= Stated exercise =
Reproduce the lines below, from the first one through the line containing "point(60,574)", inclusive. Leave the pictures out of your answer.
***** Stored rows
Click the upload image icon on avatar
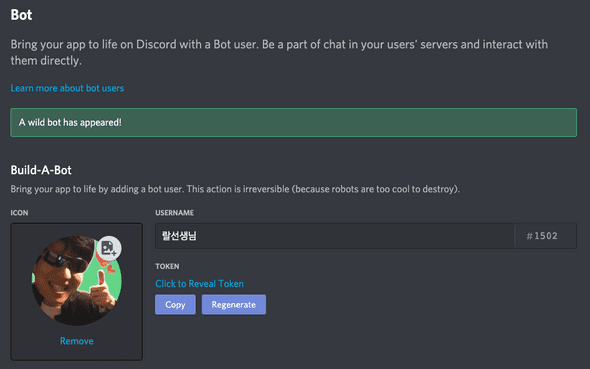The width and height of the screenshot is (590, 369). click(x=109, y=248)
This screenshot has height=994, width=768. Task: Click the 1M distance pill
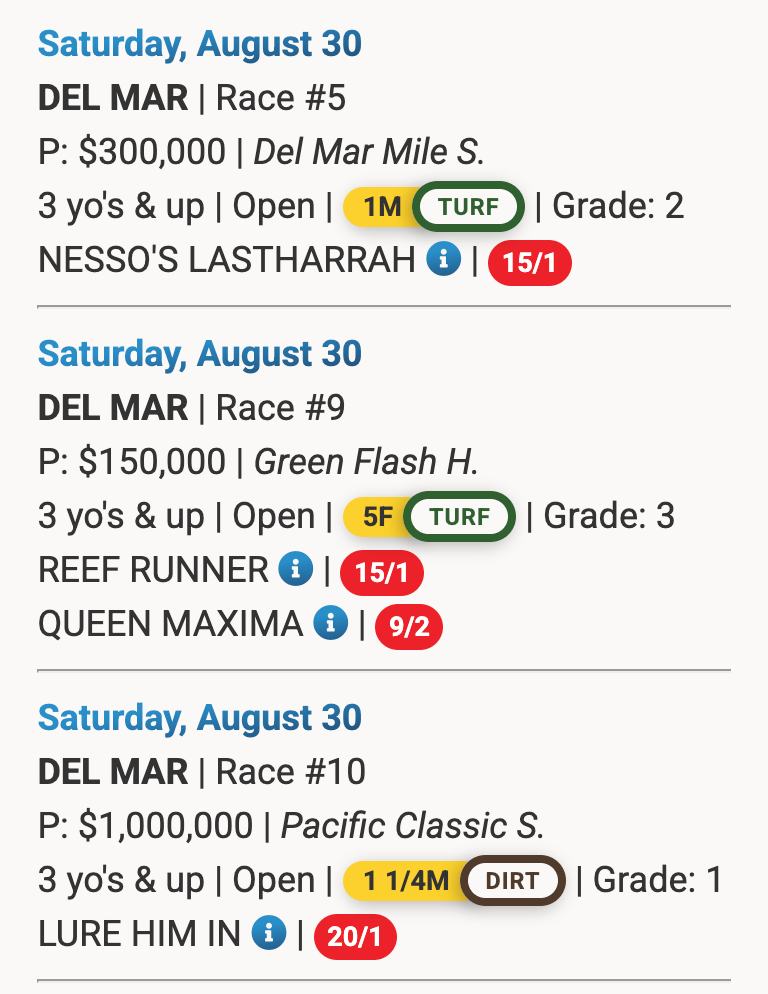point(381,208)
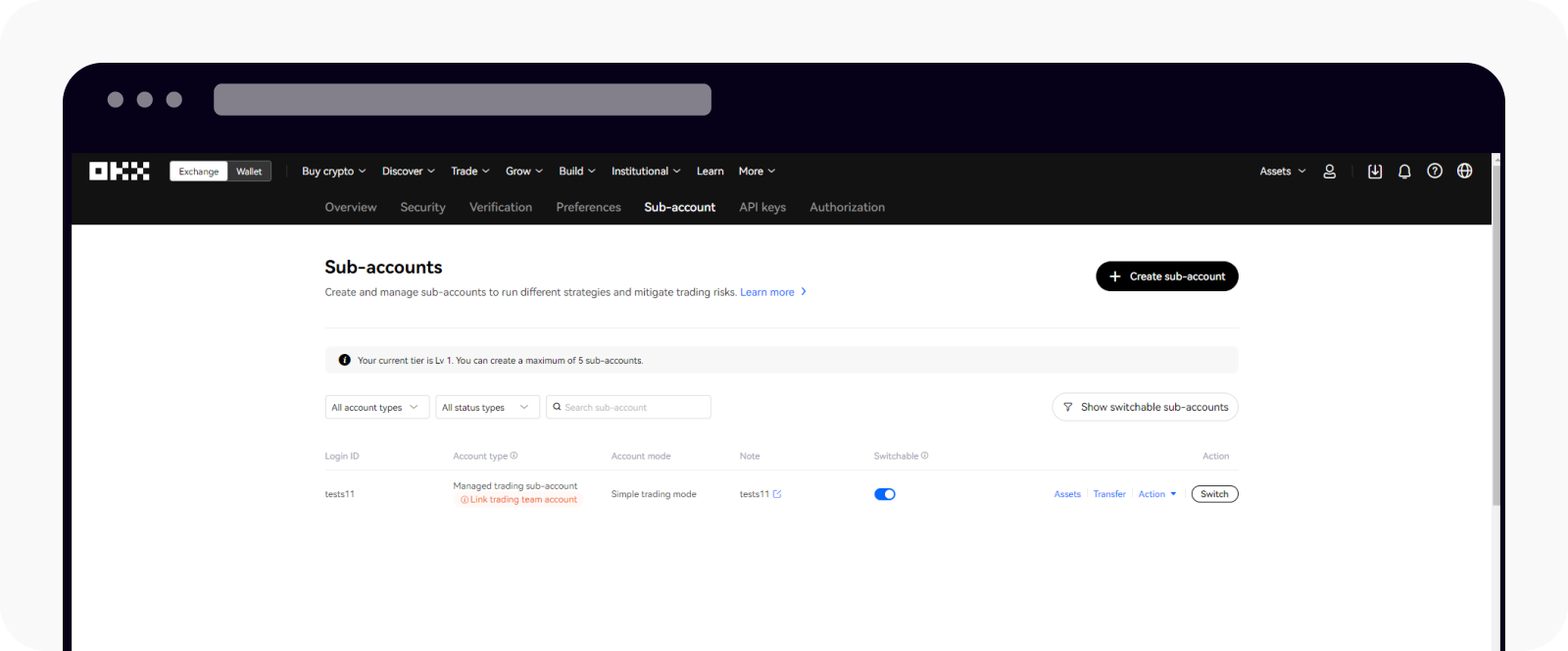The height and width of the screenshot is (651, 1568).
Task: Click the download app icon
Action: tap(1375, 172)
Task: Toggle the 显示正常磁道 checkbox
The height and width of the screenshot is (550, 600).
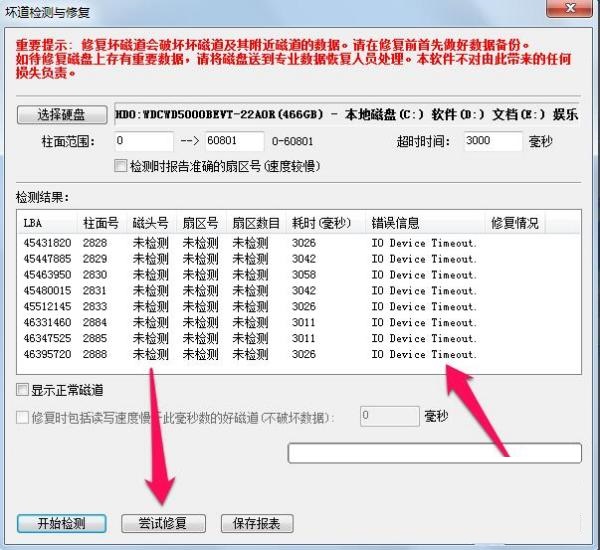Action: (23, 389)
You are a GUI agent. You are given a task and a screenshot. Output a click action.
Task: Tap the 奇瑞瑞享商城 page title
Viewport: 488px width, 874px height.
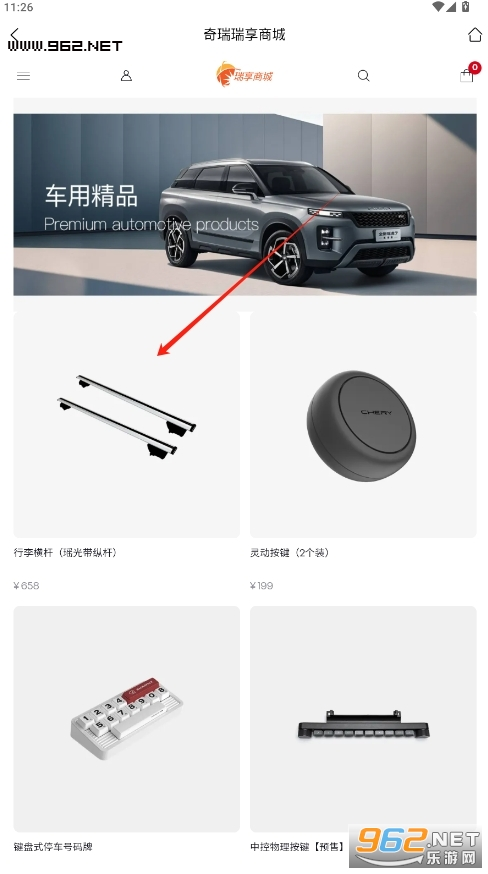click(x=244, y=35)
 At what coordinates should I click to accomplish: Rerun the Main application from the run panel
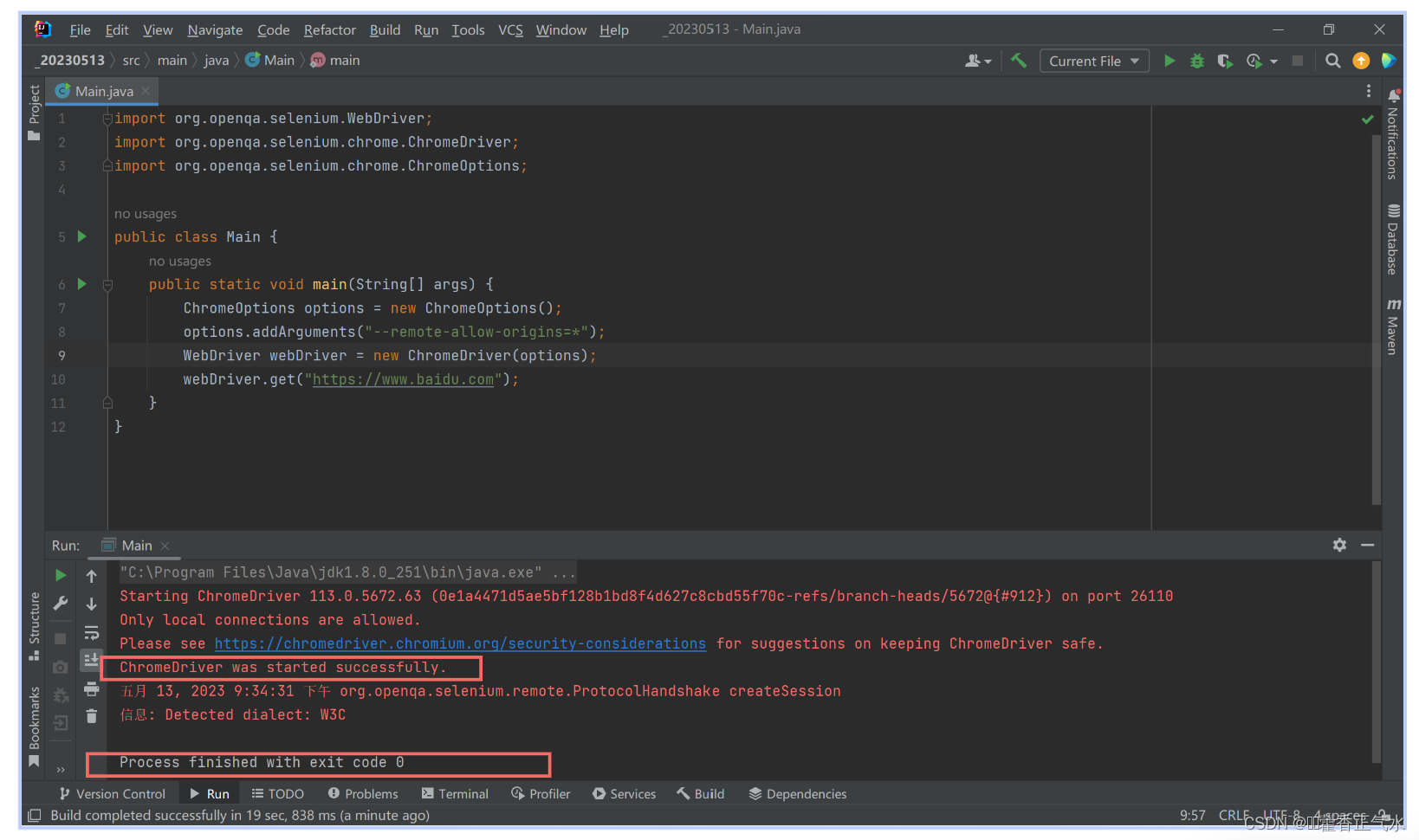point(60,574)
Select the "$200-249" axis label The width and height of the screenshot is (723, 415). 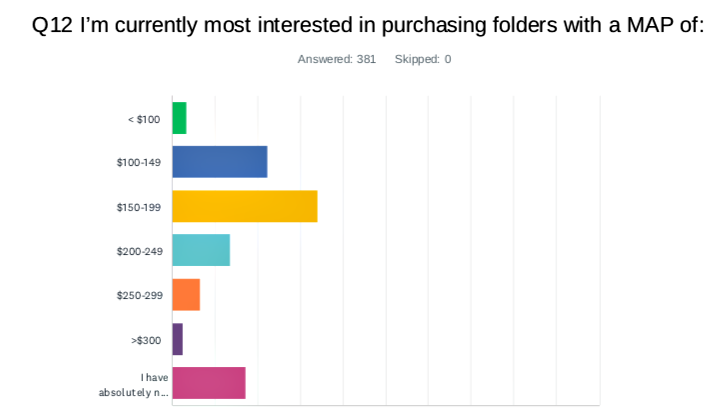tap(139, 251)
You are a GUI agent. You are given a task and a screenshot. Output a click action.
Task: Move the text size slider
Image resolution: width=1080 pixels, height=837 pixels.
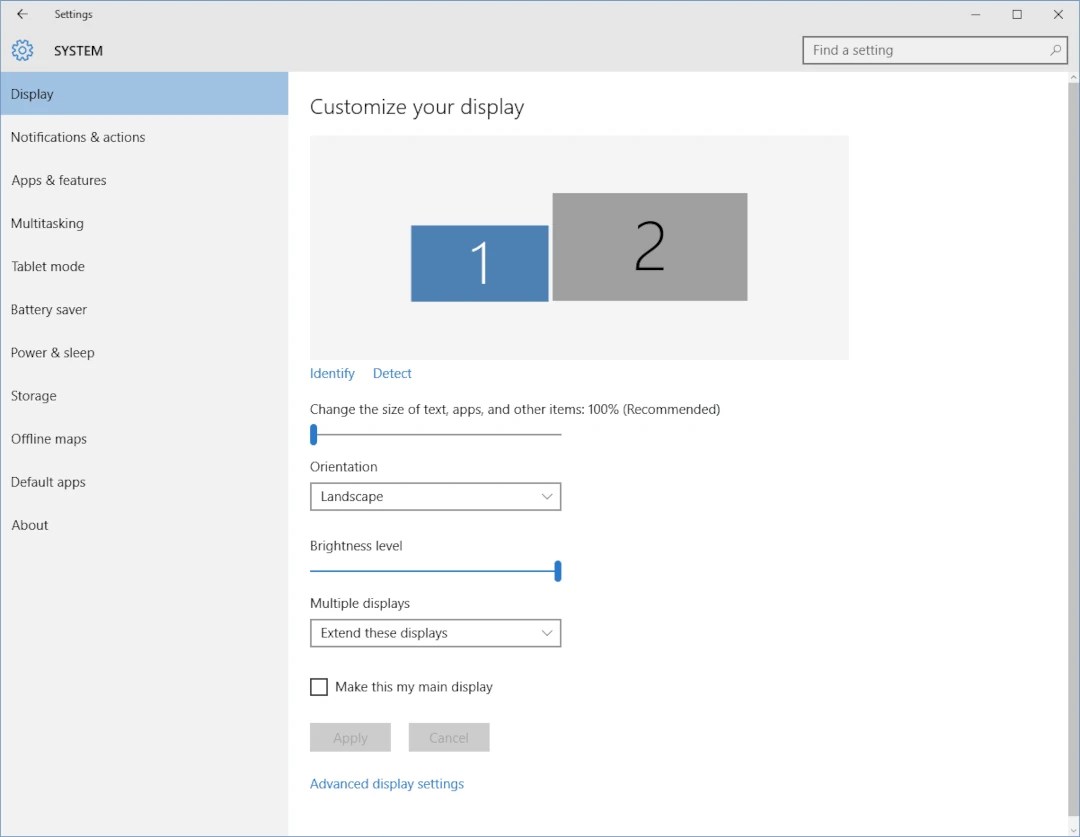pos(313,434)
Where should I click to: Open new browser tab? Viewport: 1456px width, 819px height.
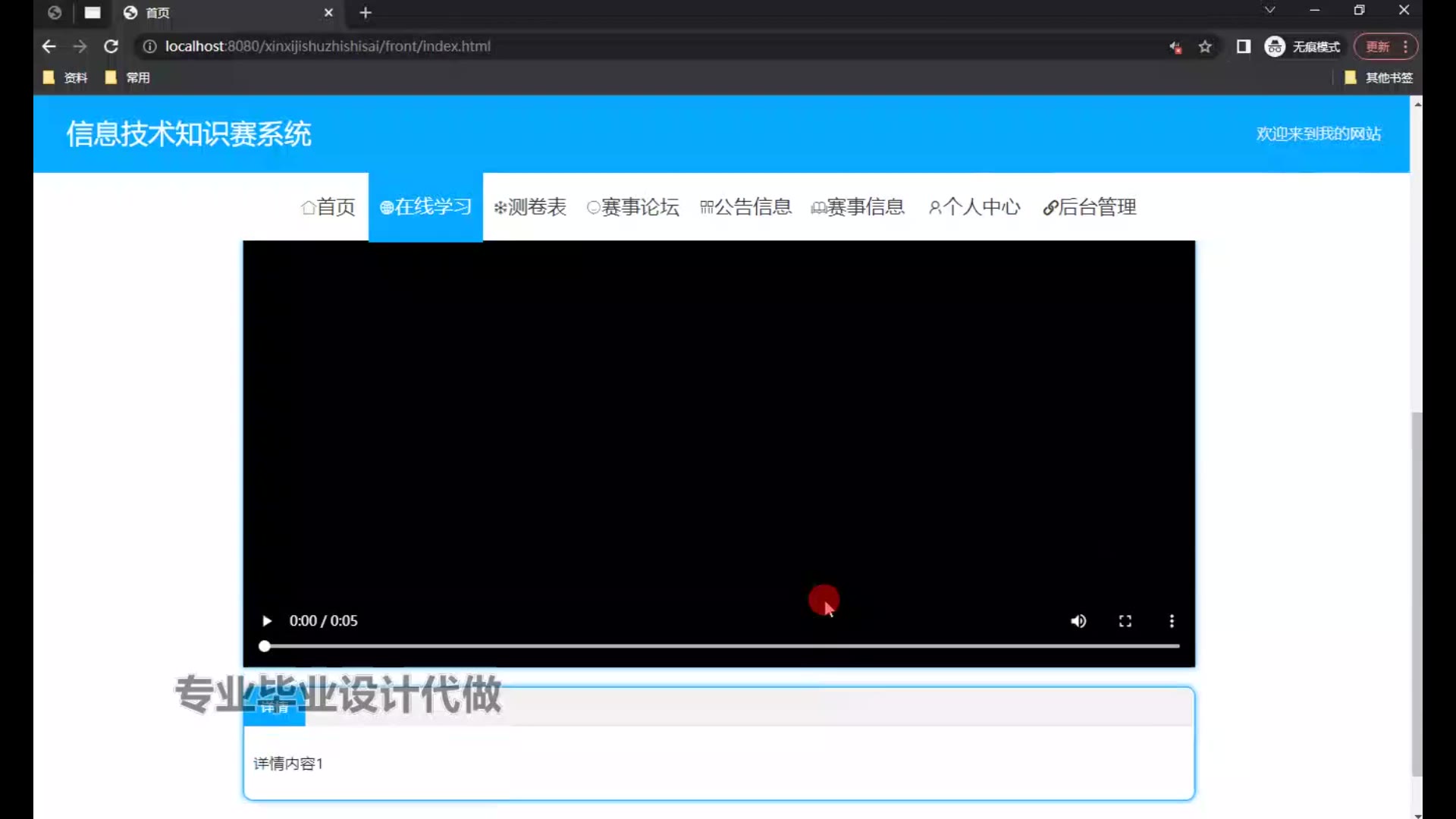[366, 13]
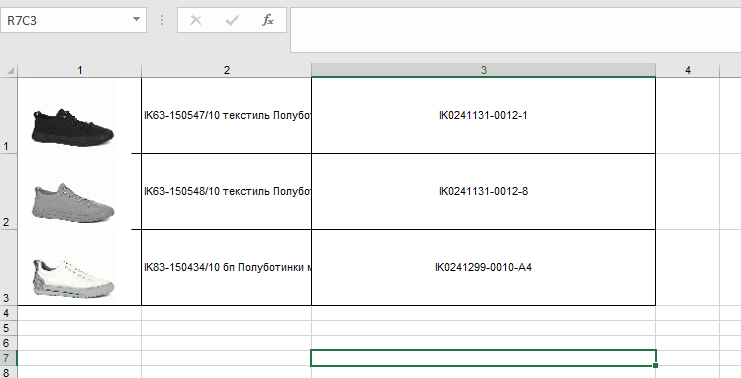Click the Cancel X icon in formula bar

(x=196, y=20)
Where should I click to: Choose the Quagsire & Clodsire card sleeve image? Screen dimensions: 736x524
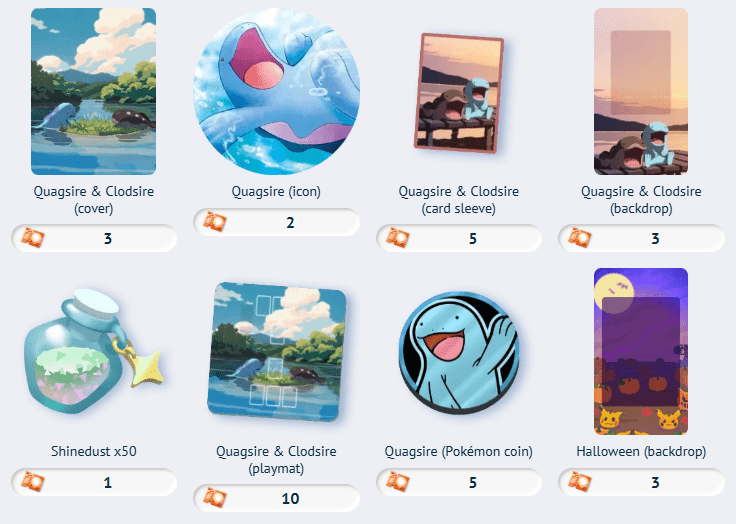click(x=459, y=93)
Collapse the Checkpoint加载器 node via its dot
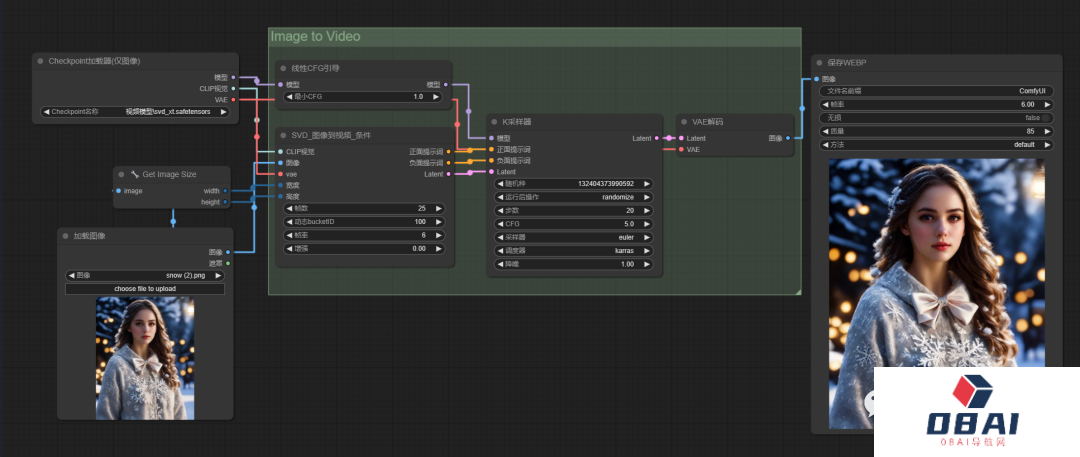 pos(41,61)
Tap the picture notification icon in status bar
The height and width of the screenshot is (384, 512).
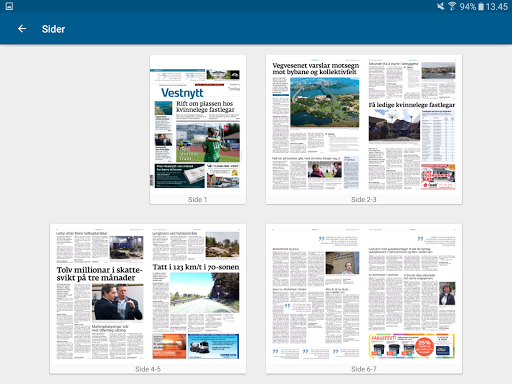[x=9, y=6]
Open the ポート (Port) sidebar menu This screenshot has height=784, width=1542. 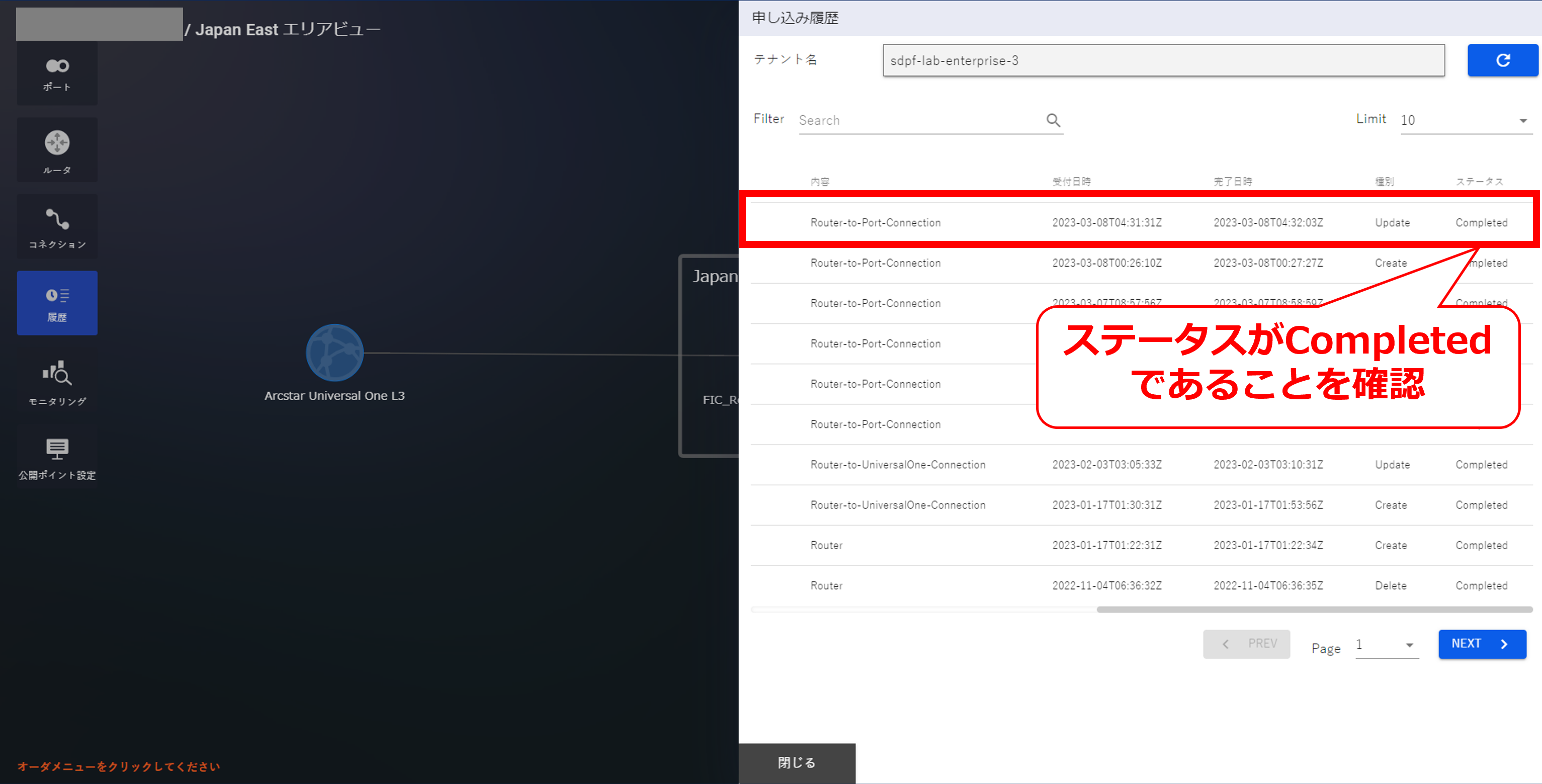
**********
= Output for this task =
Click the upload image icon on avatar
The width and height of the screenshot is (590, 369). click(x=109, y=248)
This screenshot has height=994, width=768. Task: Click the 1M distance pill
point(381,208)
The height and width of the screenshot is (651, 1568).
Task: Click the download app icon
Action: tap(1375, 172)
Task: Toggle the 显示正常磁道 checkbox
The height and width of the screenshot is (550, 600).
Action: (23, 389)
You are a GUI agent. You are given a task and a screenshot. Output a click action.
Task: Tap the 奇瑞瑞享商城 page title
Viewport: 488px width, 874px height.
click(x=244, y=35)
 At what coordinates should I click to accomplish: Rerun the Main application from the run panel
point(60,574)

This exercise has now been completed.